2018, surveiller les taux longs américains

Asset Management - La correction des derniers jours vient rappeler l’importance de l’évolution des taux dans la valorisation des actifs risqués. Le régime de taux bas des dernières années nous a enseigné que la faiblesse des taux longs contribuait à la surperformance des valeurs de croissance.

La raison de cette surperformance tient dans la hausse de la valorisation relative des sociétés dont les cash flows futurs sont attendus plus élevés en relatif et qui profitent de ce fait de taux d’actualisation plus faible. A cet effet s’est ajoutée la préférence pour la qualité dans un contexte de croissance molle. Cela s’est notamment démontré avec le succès des secteurs de croissance les plus défensifs comme l’Alimentation/Boissons. En effet, des taux bas reflètent des anticipations de croissance faibles et donc peu de visibilité sur les profits. Ainsi, les investisseurs ont naturellement tendance à privilégier les valeurs de qualité dans un contexte de taux bas et de doutes sur le scénario de croissance.

Historiquement, cette relation entre taux longs et styles s’est vérifiée et surtout amplifiée entraînant parfois des changements violents de leadership sectoriel, notamment lorsque les marchés parient agressivement sur un changement de régime de taux (comme en 2016).

La variable déterminante est le niveau des taux longs américains

En ce début d’année 2018, le scénario d’une remontée des taux longs plaide pour une rotation Value. Néanmoins, l’ampleur modeste de cette remontée et la persistance de courbes de taux toujours plates fournissent des arguments en faveur du statu quo. En effet, sans pentification, le secteur bancaire qui représente plus de 35% de la Value Européenne peut difficilement surperformer. Nous pensons que, même en dépit de courbes de taux toujours plates, une rotation Value tactique est possible en Europe en raison de la sensibilité des styles aux taux longs américains.

En analysant les relations historiques entre les styles et les taux, plusieurs constats s’imposent :

1/ Tout d’abord, la corrélation positive entre la performance relative Value vs Growth avec les taux. Il existe donc bien un lien et une tendance à la surperformance des thèmes Value lorsque les taux remontent et inversement (surperformance des valeurs de croissance quand les taux baissent).

2/ L’absence de pentification ne protège en rien des rotations sectorielles. En effet, les styles d’investissement semblent être nettement plus sensibles à l’évolution des taux longs en absolu que la pente des courbes de taux.
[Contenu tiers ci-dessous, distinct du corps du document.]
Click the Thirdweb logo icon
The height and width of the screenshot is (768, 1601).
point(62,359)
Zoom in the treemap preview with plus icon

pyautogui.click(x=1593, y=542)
3/ Les styles d’investissement en Europe réagissent surtout à l’évolution des taux longs américains (corrélation de 0.38 avec les taux US contre 0.30 avec les taux Européens).

Ainsi, en 2018, même si la BCE conserve une politique accommodante, et même si la courbe américaine reste plate, une rotation sectorielle plus favorable à la Value est possible si les taux longs américains confirment leur trajectoire haussière. Ce scénario nous semble crédible notamment avec la perspective de revoir transitoirement un peu d’inflation en provenance des Etats Unis.

Au-delà du court terme, les doutes sont permis quant au caractère soutenable d’une telle rotation. La croissance potentielle ne plaide pas pour un retour durable de l’inflation et donc des taux significativement plus élevés.